Money. They got money. (He laughs hard again). I paid them.
- So you’re offering this book for free that you paid that have published?
They offer a great service, and I did fund this. This is not something that we just threw together. This is something that I thought could provide meaning to many. I also funded this to be able to create the framework for what Creative Allies is doing, and to rinse and repeat that process. I also wanted to have these foundational books out there for the world.
- So who is your target audience?
There are two target audiences. Actually, the book is broken up into an A-side and a B- side. The A-side is for folks that are in corporate America that are looking at how I can create change in my environment. How can I create a more diverse workforce if I may be the leader of the business and a part of that independent community? How do I use diversity to grow my business, and why should it matter to me? I talk about those subjects from the point of the corporation, the business owner, the executive.
The B-side is for people that are in the hustle, that are growing their careers, coming up through the ranks and are reaching and hitting some of those headwinds that may be holding them back.
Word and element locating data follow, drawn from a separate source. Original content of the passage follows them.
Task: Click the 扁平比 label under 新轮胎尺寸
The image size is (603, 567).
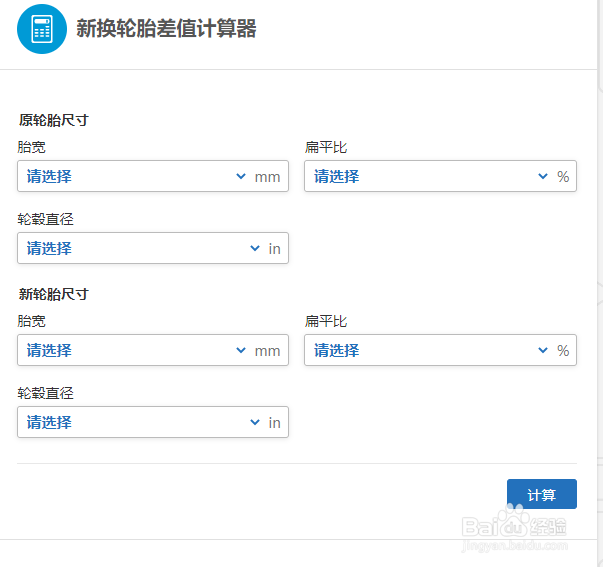Action: click(326, 321)
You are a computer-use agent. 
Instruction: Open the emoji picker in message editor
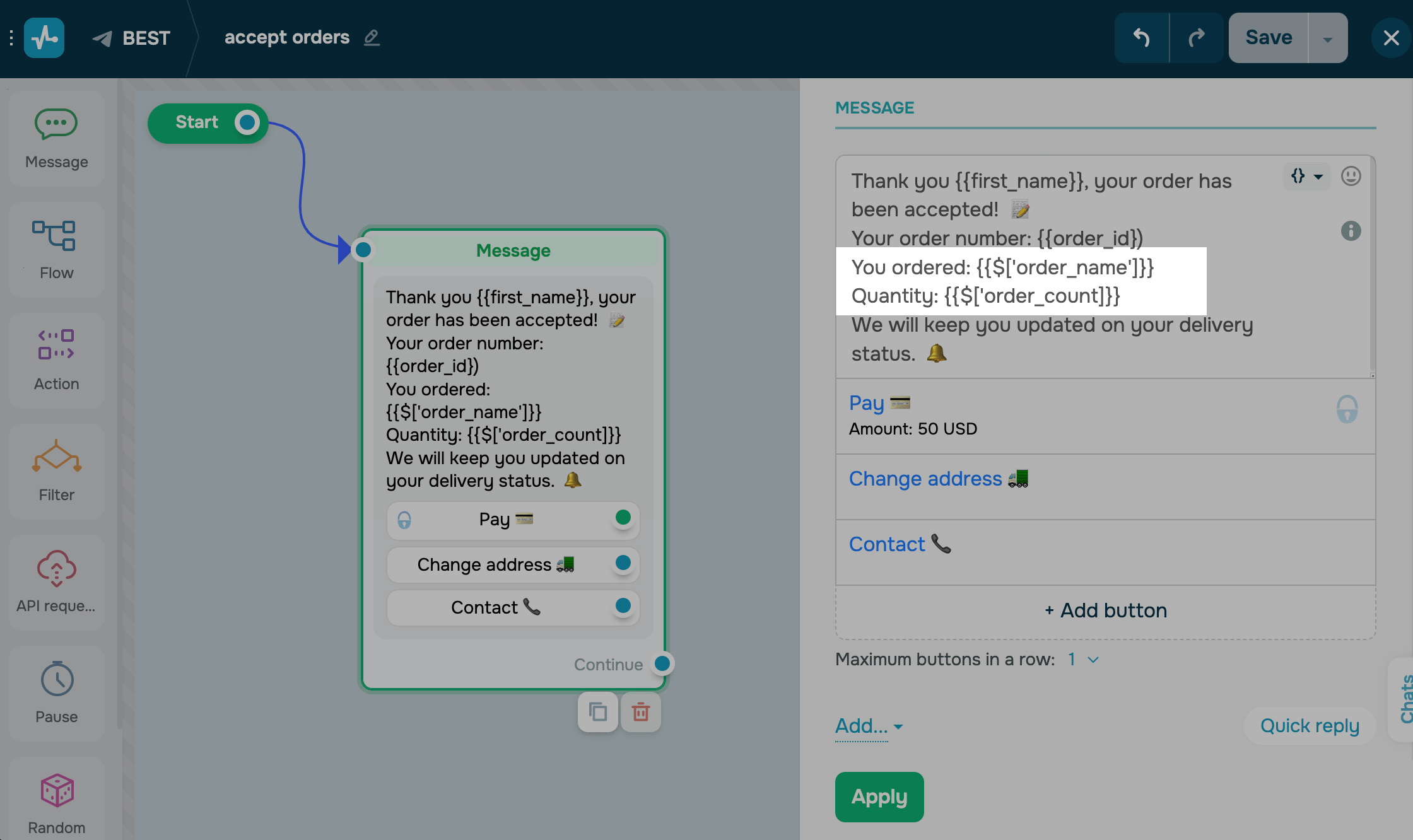[1351, 176]
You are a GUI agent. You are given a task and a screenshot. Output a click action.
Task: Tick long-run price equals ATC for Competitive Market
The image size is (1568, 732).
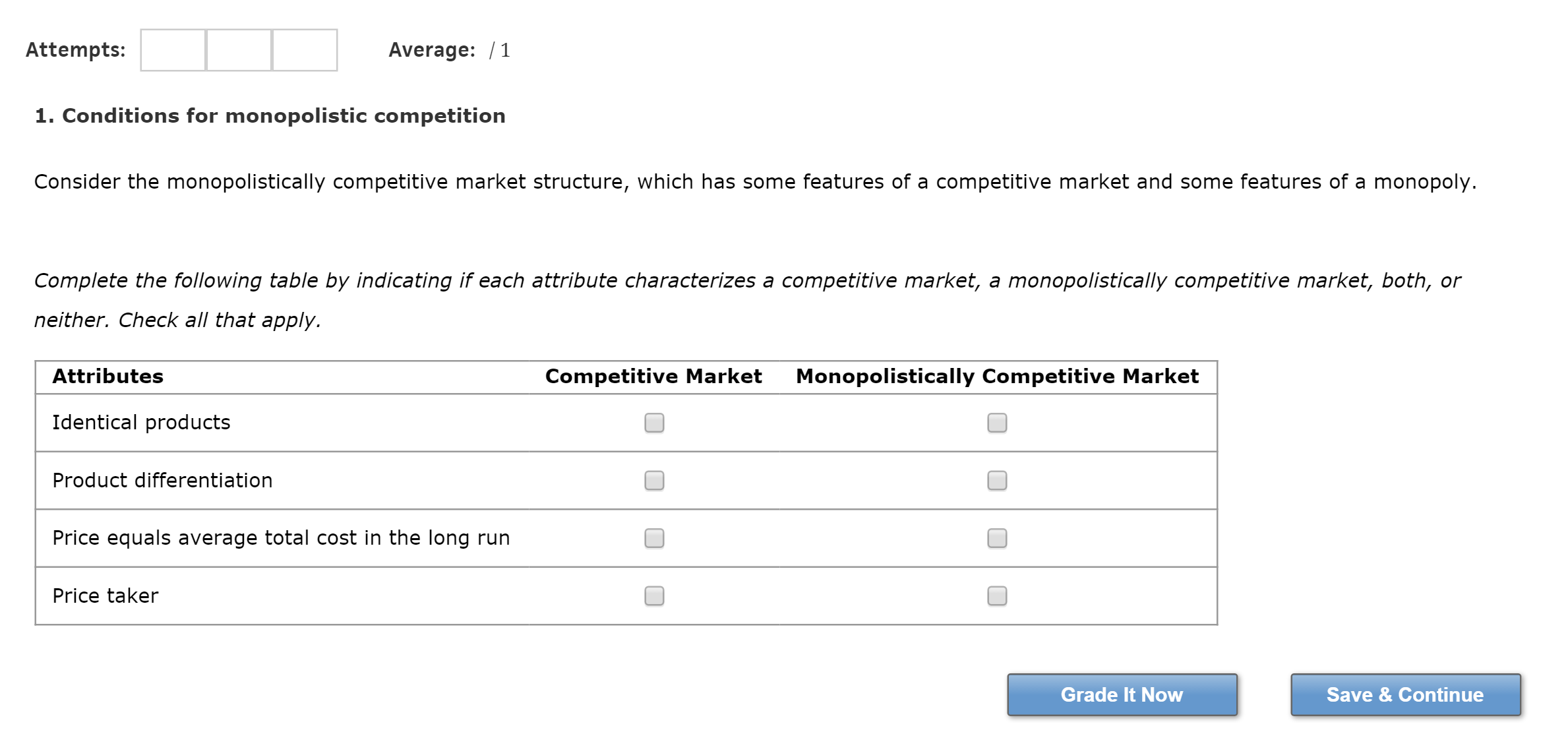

The B-side is about giving advice to the young entrepreneur, to the young upstart in their career about how to think about diversity and inclusion so they can win also.
- So what’s the main takeaway?
You can’t change the status quo. You’ve got to focus on changing who you are. You can’t wait for society to make the changes you seek. You have to create the environment where you can win in spite of things that are wrong. I’m hopeful that things like racism and bigotry will change and continue to evolve over time to a good point.
Right now, today in 2019, I can’t wait for somebody in the sky to change the environment. You’ve got to win with the cards that you’ve been dealt. My advice, the book, is about practical things that you can do. How do you operate in a meeting where you’re feeling like you’re being spoken over? How do you look at your career in developing mentorship relationships to help you navigate things that you cannot see? A lot of times people will write theoretical things. I like things that are applicable tomorrow. I want you to be able to read this book and be stronger in your career tomorrow.